He has, but it strikes me as a little passive-aggressive to me. I should know; I've used tactics like that in the past to no good end UNLESS it's provoked questions from my wife and we could then sit down and have a constructive conversation about whatever it is.

Far better to have the conversation before considering lowering the emotional temperature. And I mean the RIGHT conversation:
"This bothers me, and here's my plan of action if it continues."


----------



## 41362 (Dec 14, 2012)

GTdad said:


> He has, but it strikes me as a little passive-aggressive to me. I should know; I've used tactics like that in the past to no good end UNLESS it's provoked questions from my wife and we could then sit down and have a constructive conversation about whatever it is.
> 
> Far better to have the conversation before considering lowering the emotional temperature. And I mean the RIGHT conversation:
> "This bothers me, and here's my plan of action if it continues."


I just re-read his post. Sorry I missed that.

Funny. It wasn't meant to be a passive aggressive ploy when I quit saying it. I really thought that we could have the conversation when she noticed.... that was a year, or so, ago.


----------



## GTdad (Aug 15, 2011)

41362 said:


> I just re-read his post. Sorry I missed that.
> 
> Funny. It wasn't meant to be a passive aggressive ploy when I quit saying it. I really thought that we could have the conversation when she noticed.... that was a year, or so, ago.


After I read your post I went back to look at your story and recalled that I was one of the guys rooting for you. Very inspiring story, and I'm sorry things aren't working out. I hope you'll keep up the physical improvements with or without her.

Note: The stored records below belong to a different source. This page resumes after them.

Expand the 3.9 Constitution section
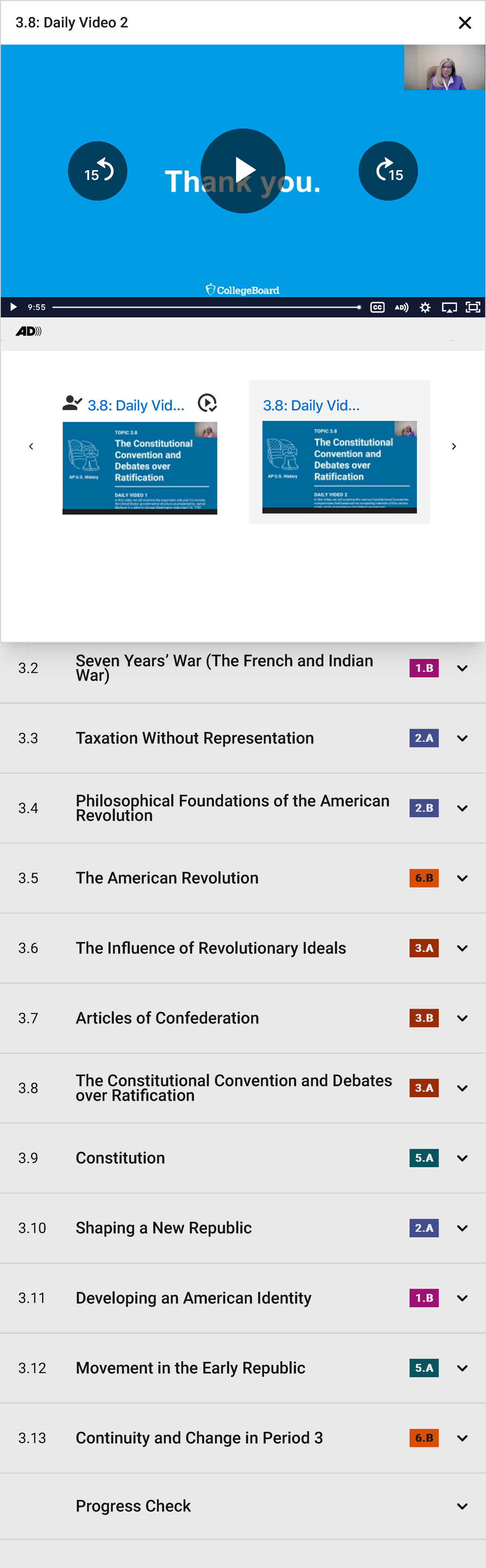This screenshot has height=1568, width=486. click(x=462, y=1158)
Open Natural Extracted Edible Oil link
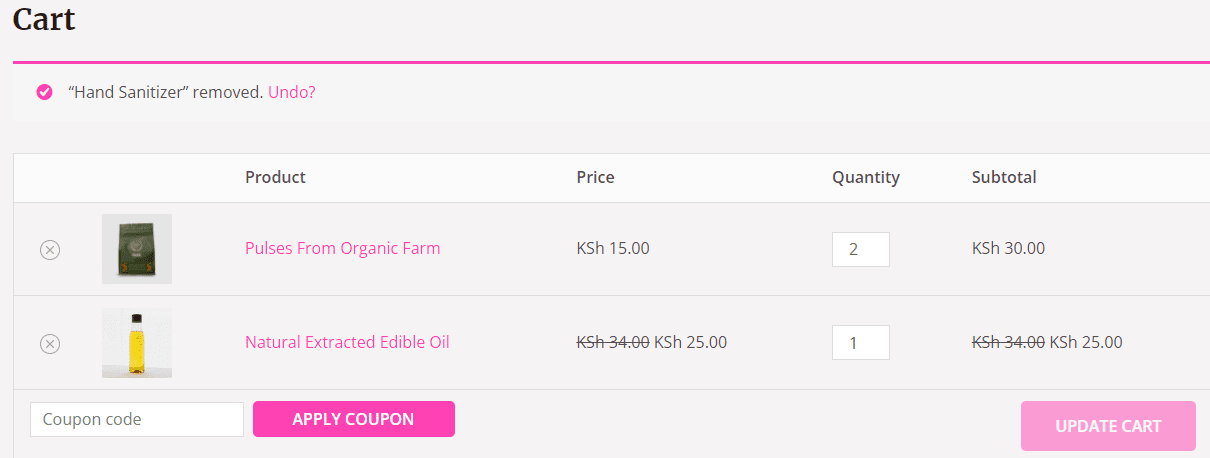The image size is (1210, 458). point(347,342)
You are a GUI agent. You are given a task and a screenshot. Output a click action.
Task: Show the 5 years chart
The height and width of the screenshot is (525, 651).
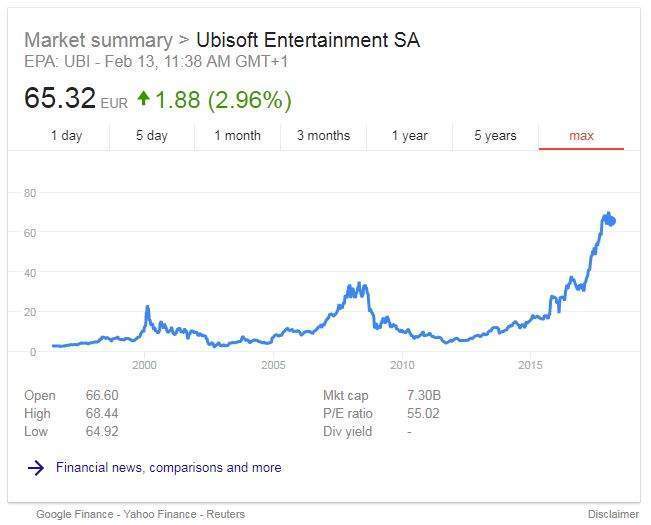tap(495, 136)
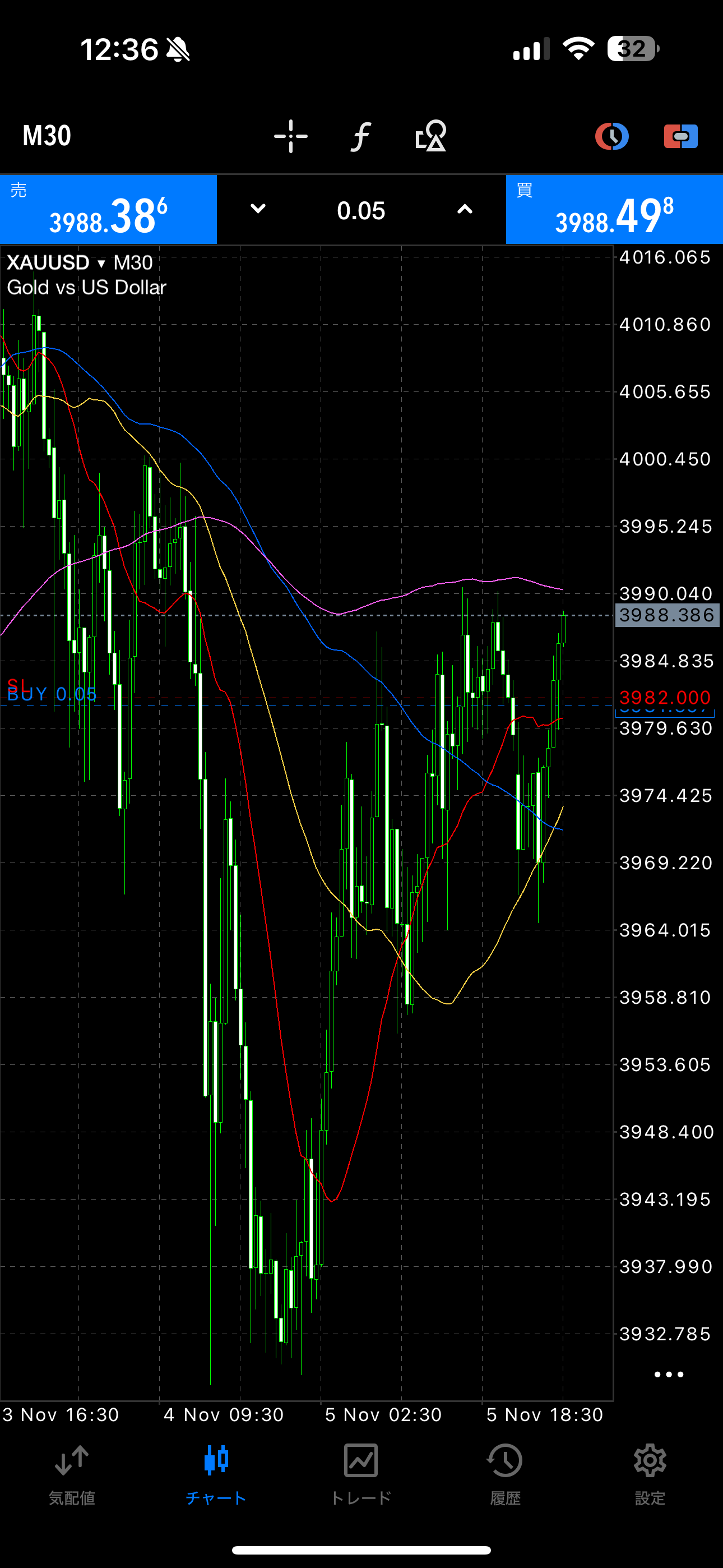Open the indicators function icon
Viewport: 723px width, 1568px height.
[361, 136]
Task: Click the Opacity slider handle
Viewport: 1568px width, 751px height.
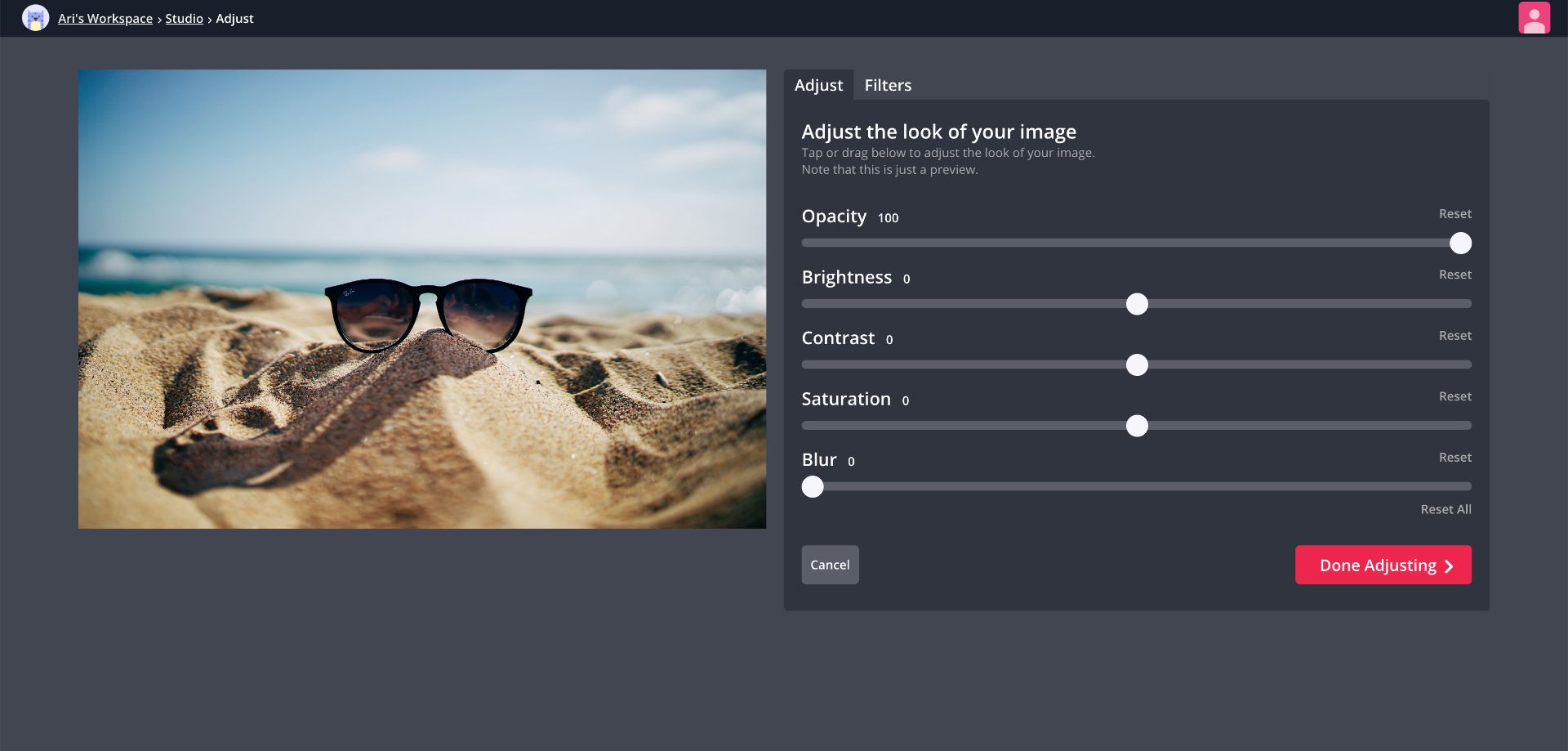Action: pos(1461,243)
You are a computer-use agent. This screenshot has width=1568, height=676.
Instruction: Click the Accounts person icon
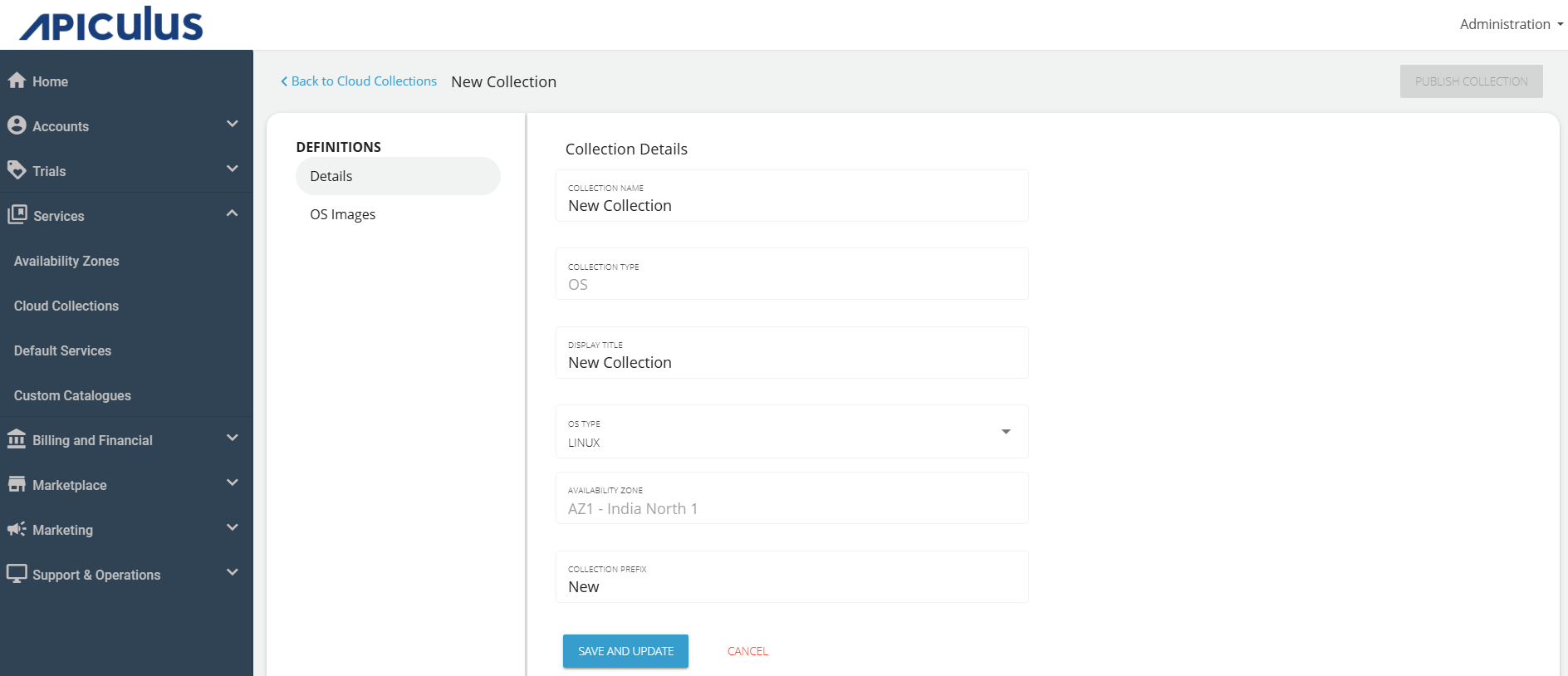click(17, 125)
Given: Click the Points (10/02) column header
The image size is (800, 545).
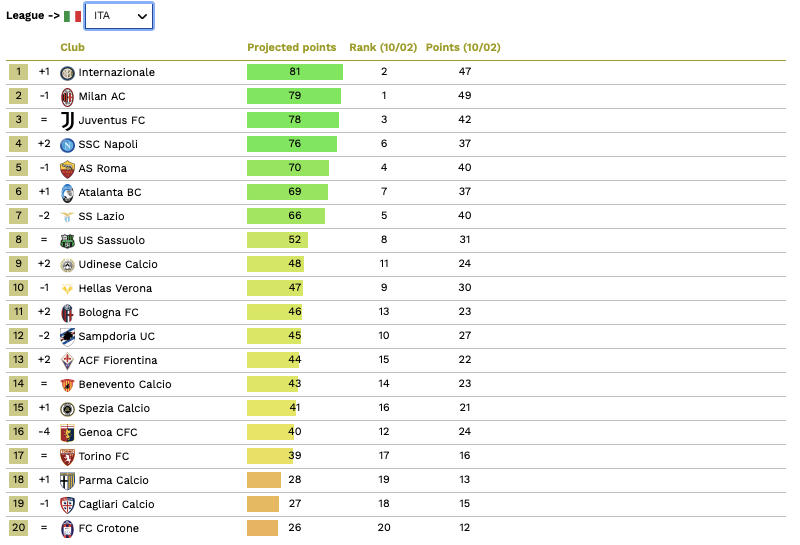Looking at the screenshot, I should tap(463, 47).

Give some thought to a new thread. I'd like to see what's going on, and it's even possible we may be able to help.


----------



## 41362 (Dec 14, 2012)

GTdad said:


> After I read your post I went back to look at your story and recalled that I was one of the guys rooting for you. Very inspiring story, and I'm sorry things aren't working out. I hope you'll keep up the physical improvements with or without her.
> 
> Give some thought to a new thread. I'd like to see what's going on, and it's even possible we may be able to help.


Thanks, GT. I'm keeping up. Been down a couple times, but I'm not stopping. This is who I am now. I've thought about a new thread, or an updated thread, but..... I really don't even know where to start. We shall see.


----------



## SimplyAmorous (Nov 25, 2009)

Hammond_B3 said:


> Hey folks I really am a masculine man and not like today's metro sexual male, so this is going to sound weird. My wife never, ever says "I love you" except in response to me saying it to her and then it's just like a standard response. I'm the type of person that needs affirmation, so I really need to hear this. I've talked her about it and she says "I'm sorry", but still she does not say it. * Not even in the throws of passion. *There was not a lot of affection in her household growing up, so I'm hoping that's it.  She hugs and kisses me and we have a decent sexual relationship, but she just does not say it. I have stopped saying it to her and haven't said it in months. Your thoughts about this?


Just a question.. so there IS throws of passion...can you tell us how your wife shows her love, through actions/ gifts, etc? ... even if not so much in "I love you's"..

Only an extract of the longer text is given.